[Data shown Boundary: Start]
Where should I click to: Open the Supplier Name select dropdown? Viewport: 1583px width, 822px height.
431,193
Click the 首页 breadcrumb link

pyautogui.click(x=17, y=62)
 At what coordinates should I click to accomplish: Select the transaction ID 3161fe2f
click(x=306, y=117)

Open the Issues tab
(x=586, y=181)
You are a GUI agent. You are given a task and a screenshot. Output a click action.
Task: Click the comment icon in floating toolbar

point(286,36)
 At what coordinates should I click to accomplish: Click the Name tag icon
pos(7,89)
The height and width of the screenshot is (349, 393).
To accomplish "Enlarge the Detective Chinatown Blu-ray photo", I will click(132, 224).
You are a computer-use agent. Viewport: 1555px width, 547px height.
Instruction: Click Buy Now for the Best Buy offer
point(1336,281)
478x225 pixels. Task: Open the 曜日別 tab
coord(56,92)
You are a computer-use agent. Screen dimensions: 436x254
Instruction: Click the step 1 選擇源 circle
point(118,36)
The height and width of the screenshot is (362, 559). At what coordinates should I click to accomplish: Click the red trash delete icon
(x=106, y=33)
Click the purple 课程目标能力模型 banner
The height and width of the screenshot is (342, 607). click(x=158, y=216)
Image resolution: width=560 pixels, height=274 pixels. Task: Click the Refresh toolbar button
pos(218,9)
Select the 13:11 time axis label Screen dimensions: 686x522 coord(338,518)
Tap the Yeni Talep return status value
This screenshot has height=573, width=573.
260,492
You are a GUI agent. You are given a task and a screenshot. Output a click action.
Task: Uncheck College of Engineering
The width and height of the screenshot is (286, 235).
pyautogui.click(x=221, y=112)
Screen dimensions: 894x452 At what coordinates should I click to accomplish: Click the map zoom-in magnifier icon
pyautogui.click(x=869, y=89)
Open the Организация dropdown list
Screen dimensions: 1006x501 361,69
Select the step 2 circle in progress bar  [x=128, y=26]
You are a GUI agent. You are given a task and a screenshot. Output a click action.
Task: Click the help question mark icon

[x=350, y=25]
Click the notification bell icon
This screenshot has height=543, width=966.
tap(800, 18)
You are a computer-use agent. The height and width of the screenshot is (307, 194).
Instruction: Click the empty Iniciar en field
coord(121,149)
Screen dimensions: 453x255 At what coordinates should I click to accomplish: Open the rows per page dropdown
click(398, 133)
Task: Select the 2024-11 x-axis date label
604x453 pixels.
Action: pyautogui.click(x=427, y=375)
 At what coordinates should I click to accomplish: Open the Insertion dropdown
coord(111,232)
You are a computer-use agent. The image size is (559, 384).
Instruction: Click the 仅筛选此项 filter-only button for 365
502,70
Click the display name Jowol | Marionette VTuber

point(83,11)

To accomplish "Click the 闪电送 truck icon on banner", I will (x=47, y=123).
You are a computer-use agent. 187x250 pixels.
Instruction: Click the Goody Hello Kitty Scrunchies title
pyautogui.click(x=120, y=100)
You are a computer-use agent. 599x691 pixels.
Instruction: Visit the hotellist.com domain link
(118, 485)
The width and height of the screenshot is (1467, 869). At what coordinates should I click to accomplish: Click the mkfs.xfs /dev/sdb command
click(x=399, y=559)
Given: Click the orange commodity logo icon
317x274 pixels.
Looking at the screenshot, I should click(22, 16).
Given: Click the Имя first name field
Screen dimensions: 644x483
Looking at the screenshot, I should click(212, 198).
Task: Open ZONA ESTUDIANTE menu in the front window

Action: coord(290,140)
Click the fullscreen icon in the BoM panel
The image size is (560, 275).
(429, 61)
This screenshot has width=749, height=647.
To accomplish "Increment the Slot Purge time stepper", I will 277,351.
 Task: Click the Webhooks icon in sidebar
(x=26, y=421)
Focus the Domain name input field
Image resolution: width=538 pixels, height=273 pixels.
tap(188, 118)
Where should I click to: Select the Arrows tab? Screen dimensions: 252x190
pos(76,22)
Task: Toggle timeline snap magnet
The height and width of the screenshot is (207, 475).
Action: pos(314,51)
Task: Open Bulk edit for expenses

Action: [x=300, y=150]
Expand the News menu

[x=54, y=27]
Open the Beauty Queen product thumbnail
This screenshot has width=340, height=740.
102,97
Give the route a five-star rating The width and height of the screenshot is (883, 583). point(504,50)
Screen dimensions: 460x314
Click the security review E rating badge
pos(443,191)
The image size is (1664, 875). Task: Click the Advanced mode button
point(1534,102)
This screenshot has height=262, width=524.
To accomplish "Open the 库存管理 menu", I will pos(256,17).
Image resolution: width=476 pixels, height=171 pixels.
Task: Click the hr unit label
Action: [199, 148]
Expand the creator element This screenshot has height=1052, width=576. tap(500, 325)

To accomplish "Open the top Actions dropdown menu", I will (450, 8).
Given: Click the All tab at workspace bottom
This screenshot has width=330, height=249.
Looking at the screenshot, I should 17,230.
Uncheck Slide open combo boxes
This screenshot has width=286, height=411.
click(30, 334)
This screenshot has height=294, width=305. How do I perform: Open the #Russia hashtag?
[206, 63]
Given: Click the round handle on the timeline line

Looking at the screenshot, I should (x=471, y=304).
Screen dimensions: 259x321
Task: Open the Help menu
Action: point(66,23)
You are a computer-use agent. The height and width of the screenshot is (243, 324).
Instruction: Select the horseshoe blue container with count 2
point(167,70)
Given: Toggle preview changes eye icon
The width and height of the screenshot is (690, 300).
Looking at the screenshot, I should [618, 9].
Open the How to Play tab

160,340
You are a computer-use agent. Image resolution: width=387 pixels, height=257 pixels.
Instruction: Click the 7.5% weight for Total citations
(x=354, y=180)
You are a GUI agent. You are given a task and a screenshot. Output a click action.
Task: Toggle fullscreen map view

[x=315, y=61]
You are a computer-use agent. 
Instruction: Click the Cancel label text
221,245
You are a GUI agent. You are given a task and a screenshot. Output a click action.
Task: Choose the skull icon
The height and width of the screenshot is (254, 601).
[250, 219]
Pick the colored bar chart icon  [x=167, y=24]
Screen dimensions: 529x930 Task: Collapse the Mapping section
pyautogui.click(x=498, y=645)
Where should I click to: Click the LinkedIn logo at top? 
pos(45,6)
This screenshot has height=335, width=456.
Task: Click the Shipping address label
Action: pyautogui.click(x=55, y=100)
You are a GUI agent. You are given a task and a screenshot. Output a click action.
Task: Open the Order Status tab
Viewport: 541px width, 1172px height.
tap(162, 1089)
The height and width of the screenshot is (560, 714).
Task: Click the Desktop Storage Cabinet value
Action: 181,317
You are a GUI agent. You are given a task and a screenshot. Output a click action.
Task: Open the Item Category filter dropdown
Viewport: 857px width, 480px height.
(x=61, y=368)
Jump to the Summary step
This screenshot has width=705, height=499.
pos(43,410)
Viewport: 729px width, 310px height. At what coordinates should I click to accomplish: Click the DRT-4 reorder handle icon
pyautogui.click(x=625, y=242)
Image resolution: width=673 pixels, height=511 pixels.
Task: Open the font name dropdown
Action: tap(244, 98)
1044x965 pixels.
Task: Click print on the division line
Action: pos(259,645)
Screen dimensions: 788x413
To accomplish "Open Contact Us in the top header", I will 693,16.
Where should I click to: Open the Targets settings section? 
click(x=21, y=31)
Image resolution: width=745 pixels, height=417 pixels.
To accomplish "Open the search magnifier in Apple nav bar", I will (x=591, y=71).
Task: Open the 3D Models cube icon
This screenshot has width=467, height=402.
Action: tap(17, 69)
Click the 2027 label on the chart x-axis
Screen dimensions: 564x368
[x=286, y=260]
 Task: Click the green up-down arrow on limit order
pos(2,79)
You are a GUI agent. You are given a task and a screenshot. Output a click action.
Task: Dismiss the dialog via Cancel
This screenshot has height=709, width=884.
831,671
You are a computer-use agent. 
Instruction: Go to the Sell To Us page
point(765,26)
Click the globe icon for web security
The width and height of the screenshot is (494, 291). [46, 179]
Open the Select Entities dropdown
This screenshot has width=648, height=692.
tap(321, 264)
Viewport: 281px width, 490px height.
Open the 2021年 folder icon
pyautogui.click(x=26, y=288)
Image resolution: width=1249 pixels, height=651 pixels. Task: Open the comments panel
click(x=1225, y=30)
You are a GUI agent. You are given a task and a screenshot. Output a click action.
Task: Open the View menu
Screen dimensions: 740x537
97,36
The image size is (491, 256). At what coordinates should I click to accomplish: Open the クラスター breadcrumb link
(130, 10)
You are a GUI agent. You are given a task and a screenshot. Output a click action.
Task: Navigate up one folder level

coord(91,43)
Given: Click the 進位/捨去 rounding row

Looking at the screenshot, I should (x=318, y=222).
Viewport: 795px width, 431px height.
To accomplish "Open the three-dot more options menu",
[Data shown Boundary: End]
Task to complete: Filter the preceding entries down to the lines with "axis".

Task result:
Select the 13:11 time axis label Screen dimensions: 686x522 coord(338,518)
Task: Select the 2024-11 x-axis date label
Click the 2027 label on the chart x-axis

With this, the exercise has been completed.